Le présent amendement s'inscrit pleinement dans l'objectif poursuivi par le texte, à savoir favoriser, dans la restauration collective publique, le recours aux produits originaires de l'Union européenne ou de l'Espace économique européen.
Il vise toutefois à en sécuriser juridiquement et opérationnellement la mise en œuvre, dans l'intérêt des personnes publiques responsables du service de restauration collective, en précisant que l'absence d'offre suffisante s'apprécie également au regard de la préservation de l'équilibre du marché.
En effet, la restauration collective constitue une forme de restauration sociale, qui doit pouvoir s'approvisionner dans la durée et à un coût maîtrisé.

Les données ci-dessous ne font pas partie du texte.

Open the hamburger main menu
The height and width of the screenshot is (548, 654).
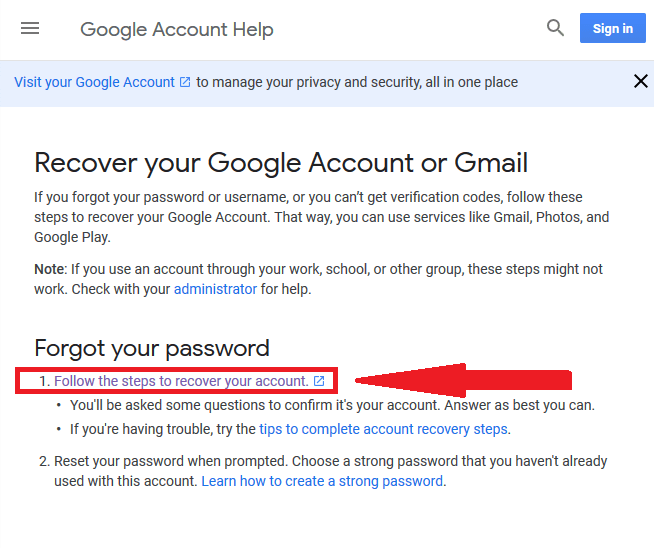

Or, une appréciation trop restrictive de la notion d'offre suffisante, déconnectée des réalités économiques, exposerait les acheteurs publics à un double risque : d'une part, des tensions inflationnistes susceptibles de peser sur le coût du repas et, in fine, sur l'usager ; d'autre part, une fragilisation des filières d'approvisionnement, par concentration excessive de la demande sur un nombre restreint de fournisseurs.
L'intégration du critère de la préservation de l'équilibre du marché permet ainsi de garantir un approvisionnement régulier, soutenable dans la durée et compatible avec la mission de service public de la restauration collective, tout en préservant la diversité et la résilience des filières.
Cet amendement a été travaillé avec le Syndicat national de la restauration collective.